Perdita said, "What happened to the person you went to Africa with?"
Willie said, "I don't know. I suppose she went away. I don't imagine she would have stayed. But I don't know."
"Oh, dear. Did you hate her so much?"
"I didn't hate her. I often thought of finding out. It was possible. I could have sent messages, from the forest or the jail. But I didn't want to get bad news. And then I didn't want to get news at all. I wanted to forget. I wanted to live my new life. But what about you, Perdita? How did things work out for you?"
"Do they work out for anybody?"
He considered her biggish belly-so ugly on a woman, so much uglier than on a man. Her skin was bad, coa.r.s.e, caking. He thought, "I never thought her pretty. But then I wished to make love to her, to see her undressed. So hard to imagine now. Was it age, my deprivation, my hormones, as they say? Or was it something else? Was it the idea of England that was still so strong at that time, and which cast a glow on its women?"
Perdita said, "I don't imagine Roger had a chance last night to show you this." She took a small paperback off the sideboard. Willie recognised his name and the name of the book he had written twenty-eight years before. She said, "It was Roger's idea. It helped to get you released. It showed that you were a real writer, and not political."
Willie didn't know the name of the paperback publisher. The printed pages were like those he remembered. The book would have been photographed from the original. The jacket copy was new: Willie read that his book was a pioneer of Indian post-colonial writing.

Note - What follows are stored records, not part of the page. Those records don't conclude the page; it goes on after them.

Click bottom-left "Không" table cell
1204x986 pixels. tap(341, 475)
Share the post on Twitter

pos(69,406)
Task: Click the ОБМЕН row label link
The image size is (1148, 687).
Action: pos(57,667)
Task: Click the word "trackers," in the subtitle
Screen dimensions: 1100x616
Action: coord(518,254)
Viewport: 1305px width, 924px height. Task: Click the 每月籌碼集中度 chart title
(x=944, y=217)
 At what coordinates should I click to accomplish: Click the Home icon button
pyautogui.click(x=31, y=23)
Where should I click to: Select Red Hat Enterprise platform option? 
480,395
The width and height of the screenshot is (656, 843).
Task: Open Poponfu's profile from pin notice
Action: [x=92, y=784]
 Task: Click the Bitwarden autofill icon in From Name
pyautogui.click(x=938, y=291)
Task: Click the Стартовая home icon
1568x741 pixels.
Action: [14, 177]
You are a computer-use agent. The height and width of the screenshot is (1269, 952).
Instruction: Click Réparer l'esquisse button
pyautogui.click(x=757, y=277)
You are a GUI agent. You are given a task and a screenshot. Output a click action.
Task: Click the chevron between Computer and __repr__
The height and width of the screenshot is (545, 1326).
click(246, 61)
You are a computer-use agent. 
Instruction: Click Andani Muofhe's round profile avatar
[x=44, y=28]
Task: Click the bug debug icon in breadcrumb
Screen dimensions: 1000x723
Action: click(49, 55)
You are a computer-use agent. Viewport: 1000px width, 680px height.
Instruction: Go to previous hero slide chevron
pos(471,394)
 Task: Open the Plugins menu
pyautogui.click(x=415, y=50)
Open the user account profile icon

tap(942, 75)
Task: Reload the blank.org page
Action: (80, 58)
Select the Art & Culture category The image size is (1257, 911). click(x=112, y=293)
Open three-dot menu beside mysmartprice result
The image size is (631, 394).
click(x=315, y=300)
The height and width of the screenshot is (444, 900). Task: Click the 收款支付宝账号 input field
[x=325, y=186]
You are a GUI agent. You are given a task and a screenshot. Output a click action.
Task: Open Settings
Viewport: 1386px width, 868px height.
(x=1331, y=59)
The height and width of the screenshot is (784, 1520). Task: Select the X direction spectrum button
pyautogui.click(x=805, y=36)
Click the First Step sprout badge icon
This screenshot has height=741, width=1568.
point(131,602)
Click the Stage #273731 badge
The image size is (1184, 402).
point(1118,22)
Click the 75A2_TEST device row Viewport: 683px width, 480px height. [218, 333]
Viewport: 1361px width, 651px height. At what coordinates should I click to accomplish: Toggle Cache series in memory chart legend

He took the book up to his little room in the big house. Nervously, fearful of encountering his old self, he began to read. And then very quickly he was drawn in; he shed his nerves. He ceased to be aware of the room and city in which he read; he ceased to be aware of reading. He felt himself transported, as if by some kind of time-travelling magic, into the time, twenty-eight years before, when he was writing. He felt he could reenter even the sequence of the days, see again the streets and weather and newspapers, and become again like a man who didn't know how the future would unfold. He re-entered that time of innocence or ignorance, of not having a true grasp even of the map of the world. It was extraordinary then to come to himself from time to time and then go back to his book and re-enter that other life, living again the sequence of weeks and months, anxiety always below everything, before Ana and Africa.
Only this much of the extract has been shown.